If a document consists of a single root object, metadata about the
document, such as authorship, may be declared in the root object.

## Document schema

Document preprocessing, link validation and schema validation require a
document schema.  A schema may consist of:

  * At least one record definition object which defines valid fields that
  make up a record type.  Record field definitions include the valid types
  that may be assigned to each field and annotations to indicate fields
  that represent identifiers and links, described below in "Semantic
  Annotations".

  * Any number of enumerated type objects which define a set of finite set of symbols that are
  valid value of the type.

  * Any number of documentation objects which allow in-line documentation of the schema.

The schema for defining a salad schema (the metaschema) is described in
detail in the [Schema](#Schema) section.

## Record field annotations

In a document schema, record field definitions may include the field
`jsonldPredicate`, which may be either a string or object.  Implementations
must use the following document preprocessing of fields by the following
rules:

  * If the value of `jsonldPredicate` is `@id`, the field is an identifier
  field.

  * If the value of `jsonldPredicate` is an object, and contains that
  object contains the field `_type` with the value `@id`, the field is a
  link field subject to [link validation](#Link_validation).
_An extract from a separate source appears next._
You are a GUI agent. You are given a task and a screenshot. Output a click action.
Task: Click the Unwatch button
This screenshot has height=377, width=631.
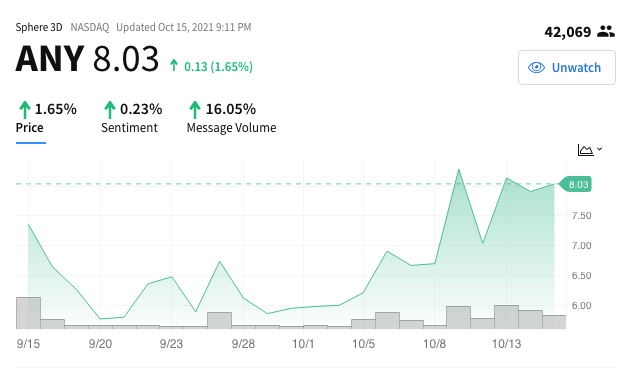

  * If the value of `jsonldPredicate` is an object which contains the
  field `_type` with the value `@vocab`, the field value is subject to
  [vocabulary resolution](#Vocabulary_resolution).

## Document traversal

To perform document document preprocessing, link validation and schema
validation, the document must be traversed starting from the fields or
array items of the root object or array and recursively visiting each child
item which contains an object or arrays.

## Short names

The "short name" of an fully qualified identifier is the portion of
the identifier following the final slash `/` of either the fragment
identifier following `#` or the path portion, if there is no fragment.
Some examples:

* the short name of `http://example.com/foo` is `foo`
* the short name of `http://example.com/#bar` is `bar`
* the short name of `http://example.com/foo/bar` is `bar`
* the short name of `http://example.com/foo#bar` is `bar`
* the short name of `http://example.com/#foo/bar` is `bar`
* the short name of `http://example.com/foo#bar/baz` is `baz`

## Inheritance and specialization

A record definition may inherit from one or more record definitions
with the `extends` field.  This copies the fields defined in the
parent record(s) as the base for the new record.  A record definition
may `specialize` type declarations of the fields inherited from the
base record.  For each field inherited from the base record, any
instance of the type in `specializeFrom` is replaced with the type in
`specializeTo`.  The type in `specializeTo` should extend from the
type in `specializeFrom`.

A record definition may be `abstract`.  This means the record
definition is not used for validation on its own, but may be extended
by other definitions.  If an abstract type appears in a field
definition, it is logically replaced with a union of all concrete
subtypes of the abstract type.  In other words, the field value does
not validate as the abstract type, but must validate as some concrete
type that inherits from the abstract type.

# Document preprocessing

After processing the explicit context (if any), document preprocessing
begins.  Starting from the document root, object fields values or array
items which contain objects or arrays are recursively traversed
depth-first.  For each visited object, field names, identifier fields, link
fields, vocabulary fields, and `$import` and `$include` directives must be
processed as described in this section.  The order of traversal of child
nodes within a parent node is undefined.